O terreno na esquina da Rua Gabriel de Lara com a Santos Dumont, em Guaratuba, no Litoral do Paraná, hoje só é ocupado por algumas árvores. Aquele era o endereço do Edifício Atlântico, que desabou há 20 anos, matando 29 pessoas. Quem tinha apartamento no imóvel ainda hoje recebe a cobrança de IPTU, como se o prédio estivesse em pé. Por não pagarem o imposto, três proprietários tiveram penhorados os apartamentos que não existem mais.

INFOGRÁFICO: Veja os documentos da cobrança do IPTU

A arquiteta Polliana Pundek ainda recebe os carnês emitidos pela prefeitura de Guaratuba, que especificam tratar do apartamento n.º 12 e da garagem n.º 15 do Atlântico. Ela estava no imóvel, quando o prédio veio abaixo. Sobreviveu, mas perdeu pai, mãe e um irmão na tragédia. Receber os boletos é reviver um trauma. "Cada vez que eu leio 'apartamento 12' lembro que ele não existe mais. É um absurdo, um desrespeito", desabafa.

Depois do desastre, Polliana nunca pagou o IPTU do prédio. A advogada dela estima que a dívida já passe de R$ 15,2 mil. Ela já foi notificada da execução fiscal de três períodos. Pior: conforme consta da matrícula do imóvel, a prefeitura de Guaratuba penhorou o apartamento que desabou há 20 anos.

"Com a penhora, o município pode destinar o apartamento para leilão. Com o dinheiro obtido, a dívida seria paga. Agora, imagine leiloar um apartamento que não existe", diz a advogada Marina Macedo, que representa Polliana.

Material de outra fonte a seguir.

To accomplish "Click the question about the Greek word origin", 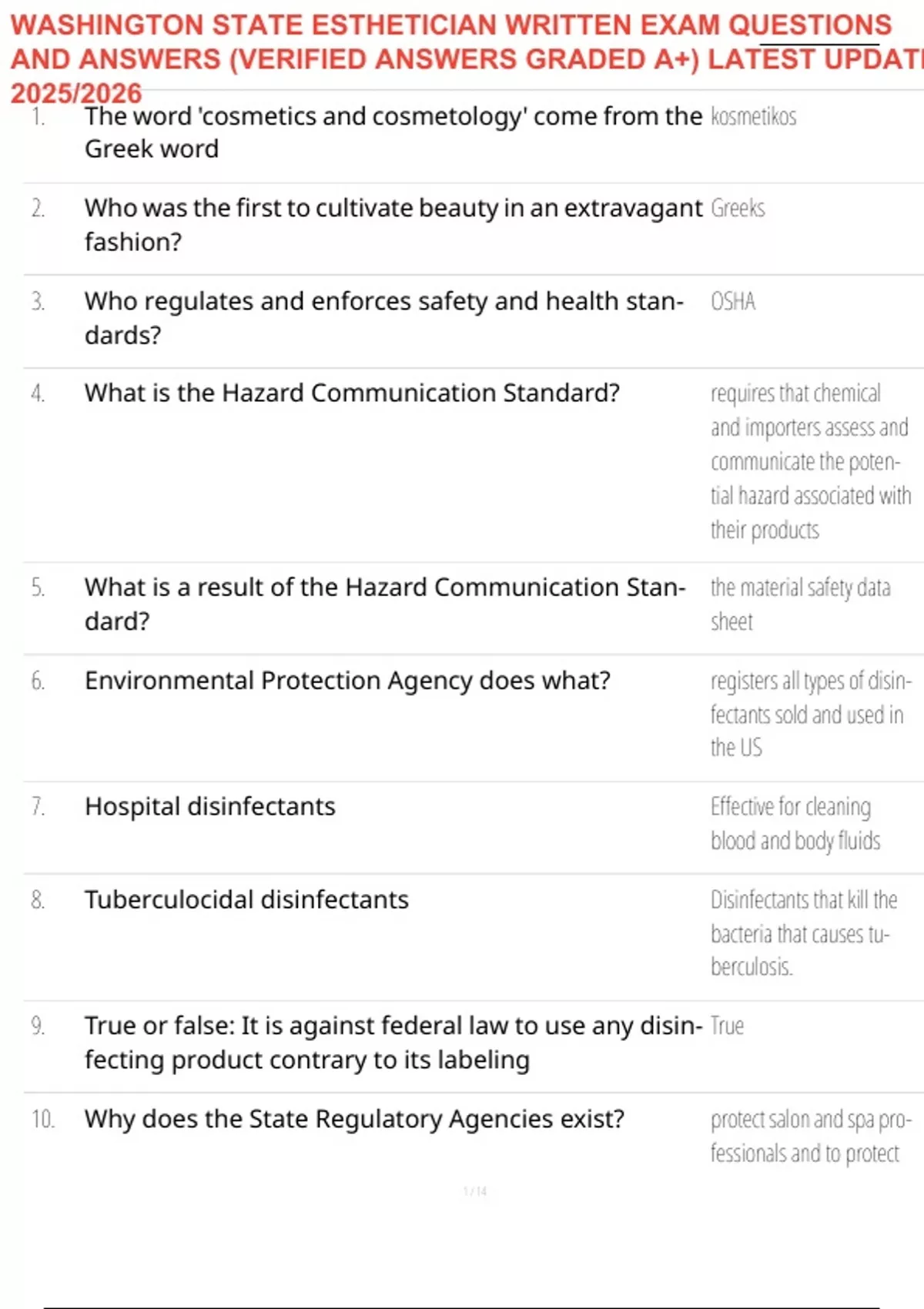I will coord(393,132).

Outro imóvel penhorado é o apartamento 32, que pertencia ao então prefeito de Tomazina, Ivaldo Alves da Costa, e que morreu no desabamento ao lado da mulher, filhos e outros familiares. O único sobrevivente da família, Guilherme Saliba Costa, hoje com 36 anos,nem sequer sabia das dívidas de IPTU e da penhora. "Foi uma falta de noção administrativa da prefeitura da época. Quem não sabe que o imóvel não existe mais? É público e notório. Foi o maior desastre da história da cidade", aponta Saliba Costa, que hoje é prefeito de Tomazina. O outro apartamento penhorado pertence à empresa Toaldo & Toaldo.

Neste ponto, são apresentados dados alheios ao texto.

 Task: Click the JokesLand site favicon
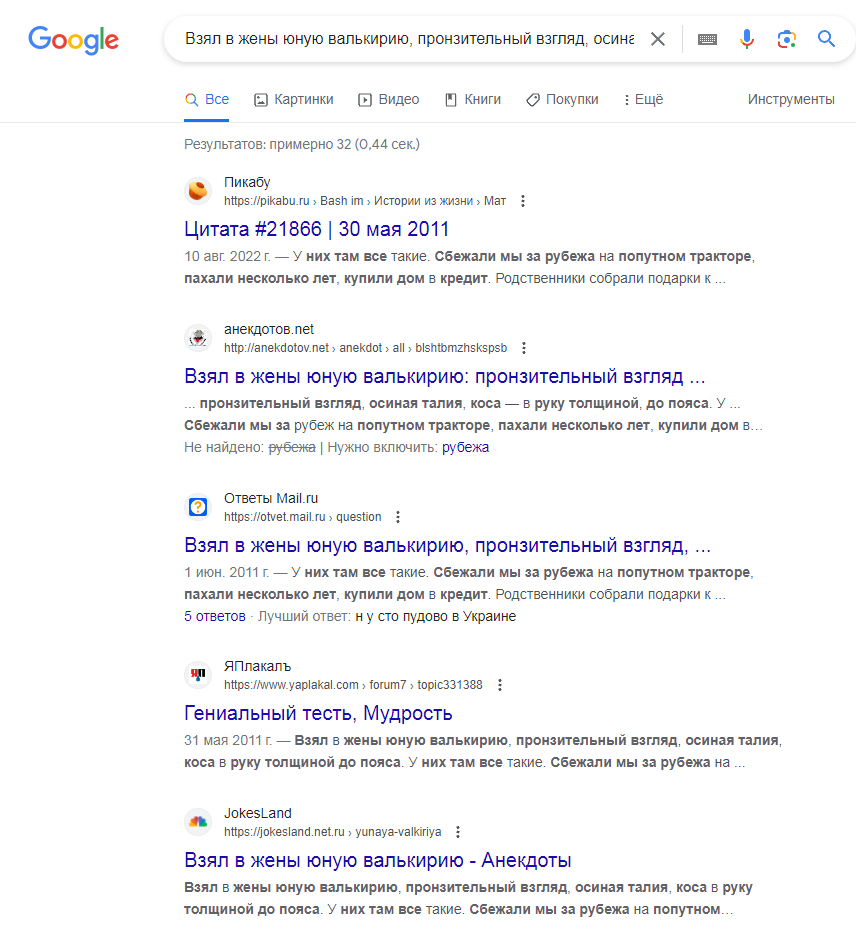pos(199,822)
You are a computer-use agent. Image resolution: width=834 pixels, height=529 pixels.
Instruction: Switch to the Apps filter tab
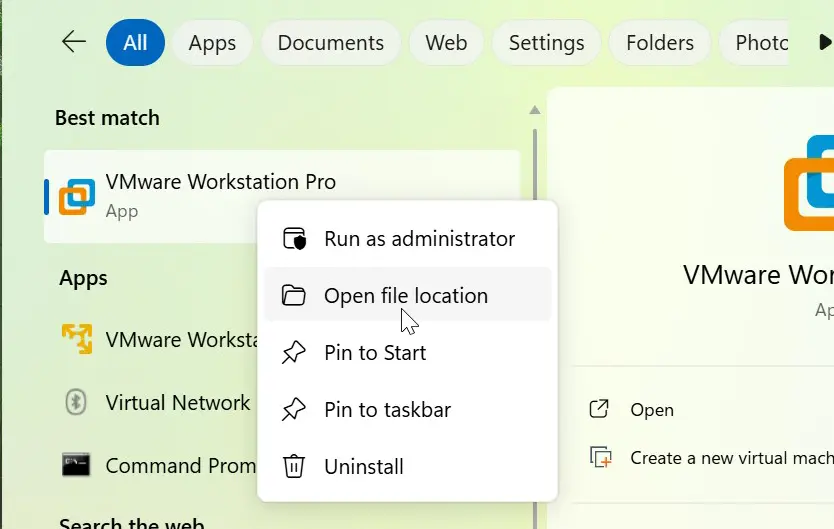(212, 43)
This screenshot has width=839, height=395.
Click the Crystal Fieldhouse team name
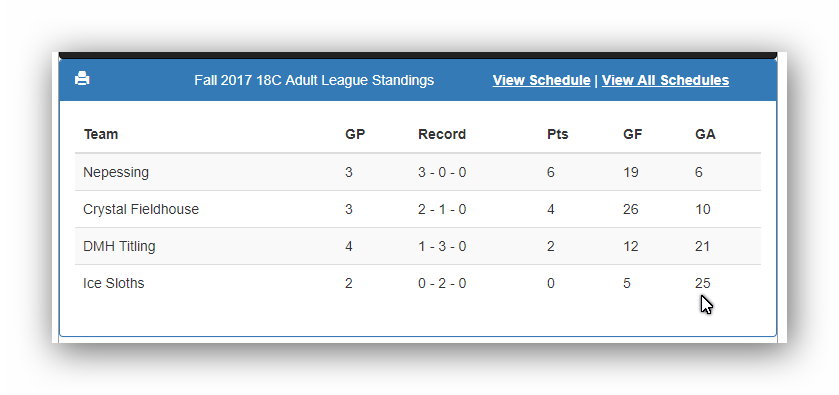coord(141,209)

Um levantamento feito pela Gazeta do Povo nas matrículas dos imóveis indica que, em 2014, outras duas famílias não pagaram o IPTU do Edifício Atlântico. Sete recolheram o tributo normalmente e quatro não foram localizadas.

Na Justiça

Polliana recorre na Justiça das cobranças de IPTU e da penhora do imóvel. Entre outros pontos, a advogada dela argumenta que as pessoas que tinham unidades no Atlântico deixaram de exercer a propriedade do imóvel. "O prédio não existe há 20 anos. Isso quer dizer que ninguém, nenhum dos proprietários, usa, goza, dispõe ou protege o bem", resume Marina Macedo.

Trauma

Vizinhos do prédio evitam falar sobre o desabamento

Débora Mariotto Alves, especial para a Gazeta do Povo

Os moradores do entorno do Edifício Atlântico ainda se sentem incomodados em falar sobre o desabamento do prédio. Várias pessoas se recusaram a conversar com a reportagem sobre o assunto, incluindo moradores e veranistas que passam pela região onde hoje só existe um terreno baldio.

Uma exceção é Paulo Vitor Sachs, que mora em Curitiba. "Tenho 59 anos e sempre passei a temporada aqui em Guaratuba. Estava vindo da casa da minha irmã [no dia em que o Atlântico ruiu] quando ouvi um estalo e vi o prédio rachando e descendo, como em uma implosão", relembra. Naquele fatídico 28 de janeiro de 1995 ele chegou a abrir as portas de sua casa para servir café aos sobreviventes e familiares que chegavam por ali.